TASKS TO COMPLETE
A. Summarize the article about a proposed Near Eastern studies program at San Francisco State in two sentences.
B. According to the article on the proposed Near Eastern studies program, for how many years has McGee headed the College of Ethnic Studies?

TEXT PROVIDED
D. Phillip McGee, dean of SFSU's College of Ethnic Studies, wants to formally propose a Near Eastern studies program sometime during the next school year.

"I now see that it's needed," he said.

McGee hopes the study program would help prevent the frequent and, in his opinion, often uninformed, confrontations that erupt outside the classroom.

The Jewish community's preliminary reaction to McGee's proposed program is mixed, ranging from enthusiasm to skepticism.

McGee was inspired to create the program during his trip to Israel last month. He was one of 16 non-Jewish political, civic and academic leaders taking part in an annual tour sponsored in part by the Jewish Community Relations Councils in San Francisco, Oakland and San Jose. The other sponsor, Project Interchange of the American Jewish Committee, focuses on sending non-Jews to Israel for educational seminars.

Two years ago, San Francisco State began offering a Jewish studies program under the College of Humanities. Palestinian students have been asking for their own ethnic studies program for several years. But McGee put them off because he wasn't sure what he would be agreeing to.

"My own lack of information pushed me not to move on it," said McGee, who has headed the College of Ethnic Studies for 15 years.

During the trip, he had an opportunity to meet with a wide range of individuals, including Palestinian activists, Druze villagers, West Bank settlers and Ethiopian immigrants. As a result of this intense immersion, McGee realized he needed to take the Palestinian students' request seriously.

"I can see there needs to be the demonstration of balance in the university," he said.

McGee also credits Rita Semel, tour leader and a Project Interchange consultant, with providing a vision of how a Near Eastern studies program could examine some of these Palestinian issues, in the context of a broader view of the region.

So far, McGee has no specific ideas either about the curriculum's makeup or about which college would house the program. But he hopes communication between Palestinians and Jews would improve as they learn about each other's history and culture. He also believes many students could benefit from some basic facts about the region.

"The opinions of many of them are not based on information and knowledge," he said.

Palestinian and Jewish students at SFSU have been at odds for years. One of the most recent confrontations took place at an Israel culture fair set up outside the student union. During the May event, Palestinian students drew symbols equating Stars of David with swastikas and wrote "Zionism equals Nazism" on the plaza's pavement.

Semel, who is also former executive director of the S.F.-based JCRC, says a Near Eastern studies program could minimize ethnic polarization at San Francisco State.

"I support anything which opens up education for people. I think ignorance is one of the greatest instigators of misunderstanding," she said.

Semel plans to work through the JCRC in order to keep the ball rolling. She is hooking up McGee to William "Ze'ev" Brinner, a retired professor and former head of U.C. Berkeley's Near Eastern studies department.

GIVEN DATA

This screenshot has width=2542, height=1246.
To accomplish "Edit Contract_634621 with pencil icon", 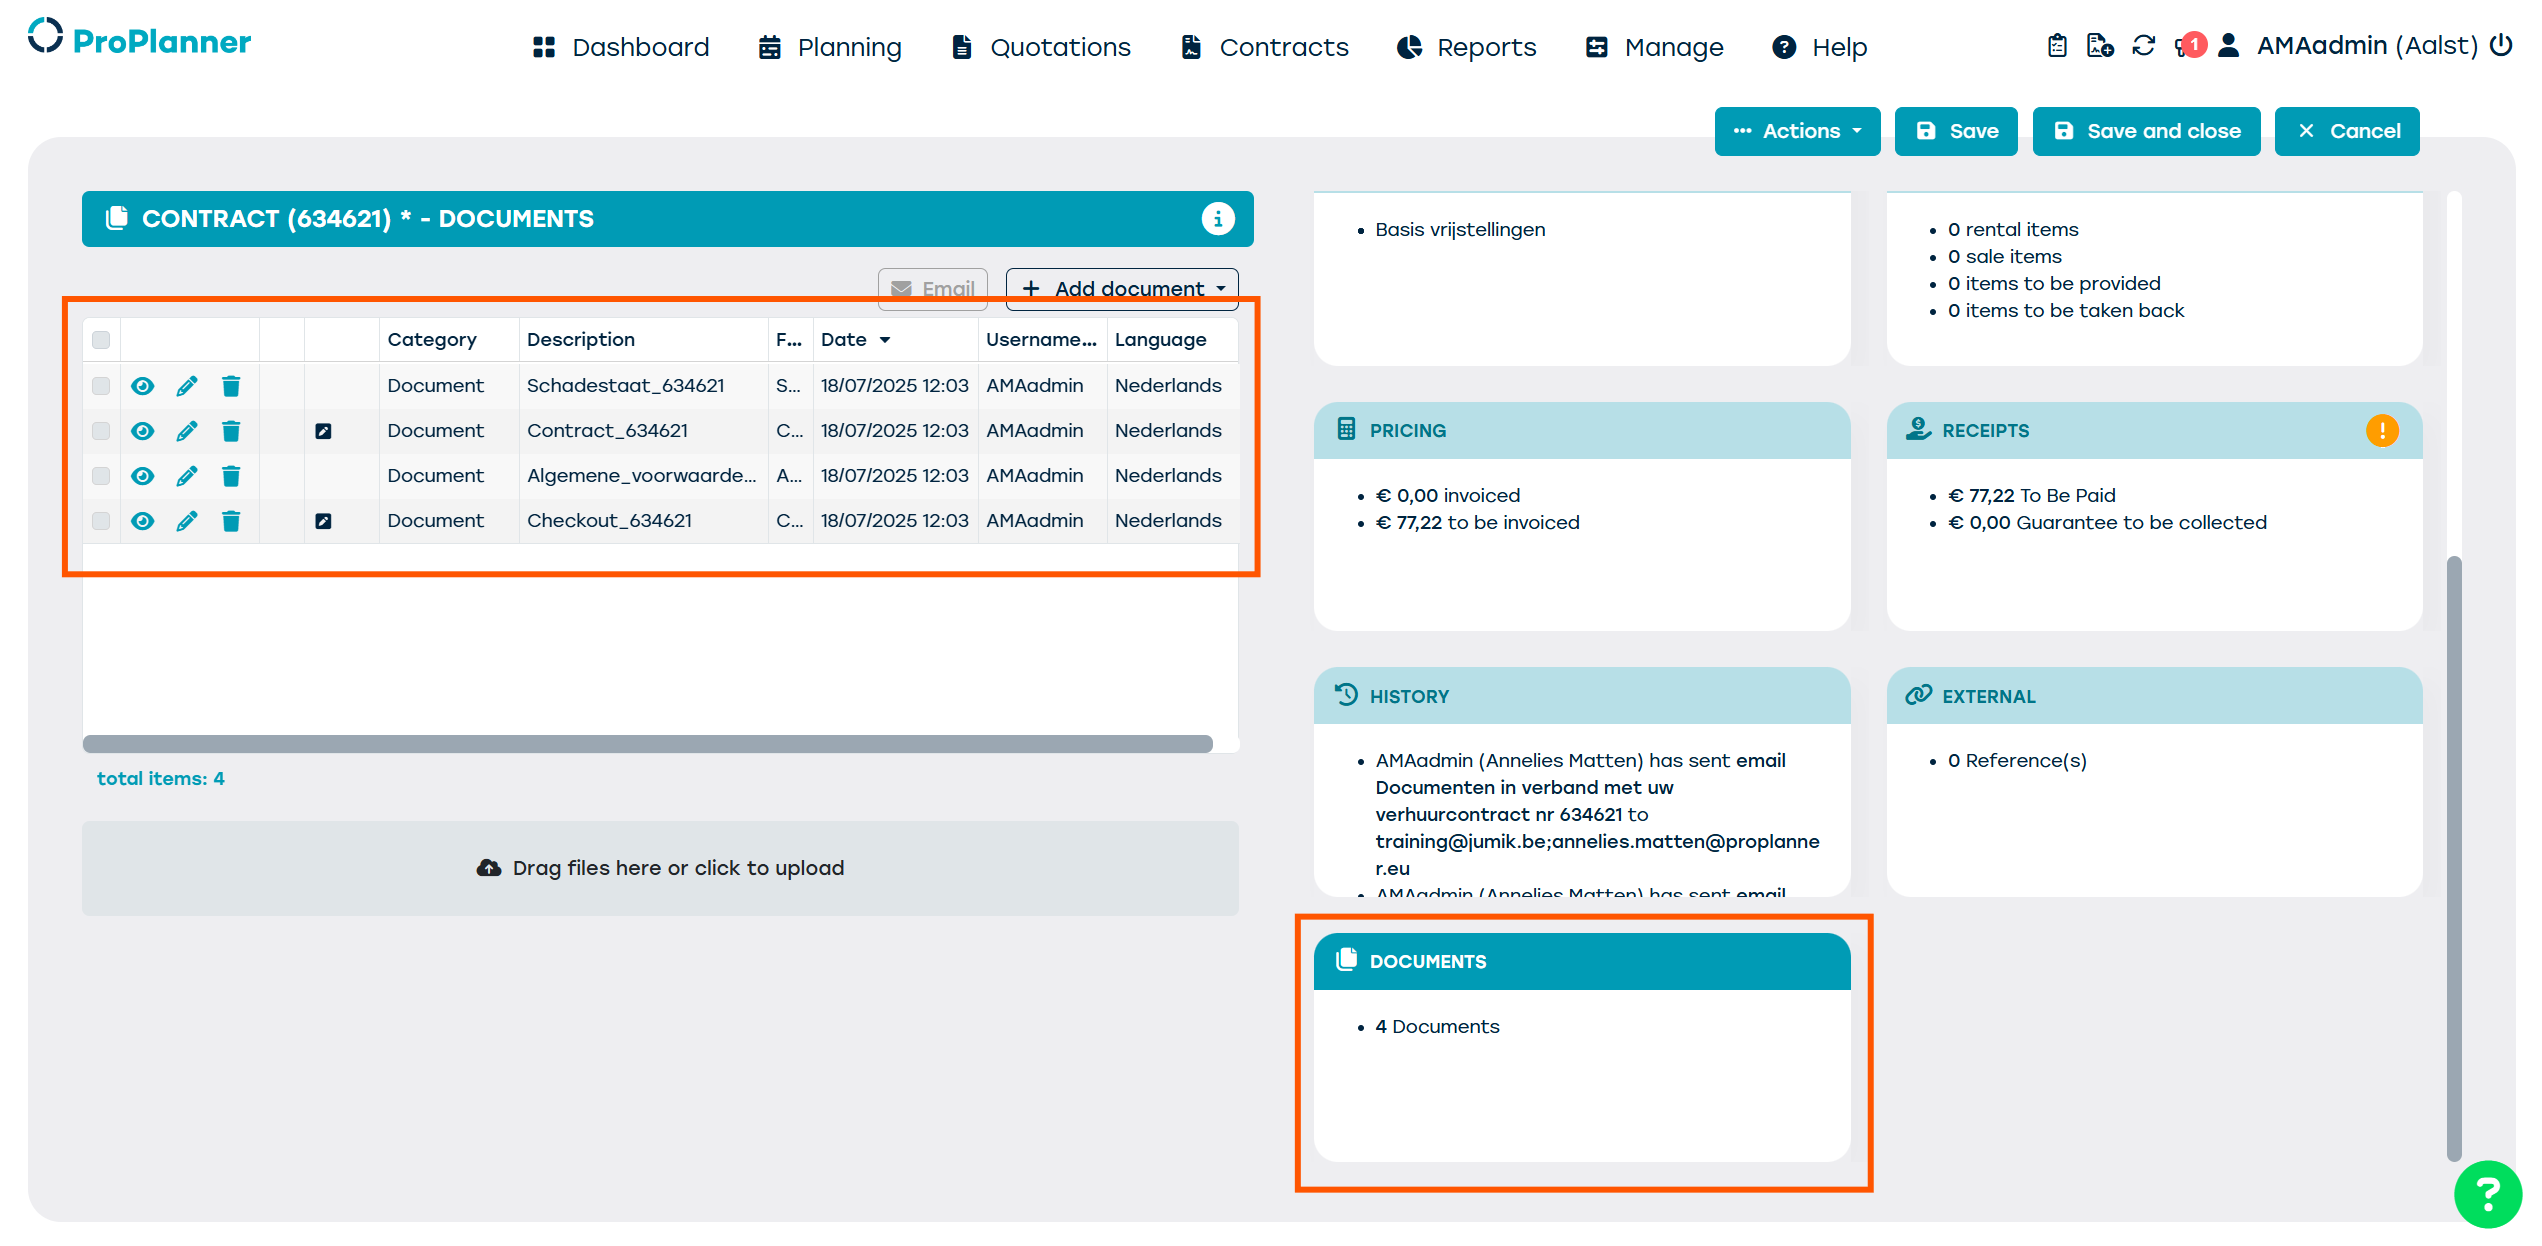I will click(187, 431).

RESULTS
A. D. Phillip McGee, dean of SFSU's College of Ethnic Studies, wants to formally propose a Near Eastern studies program during the next school year, an idea inspired by his trip to Israel last month as one of 16 non-Jewish leaders on a sponsored tour. He hopes the program would improve communication between Palestinians and Jews and help prevent frequent, often uninformed confrontations outside the classroom, while the Jewish community's preliminary reaction ranges from enthusiasm to skepticism.

B. 15 years.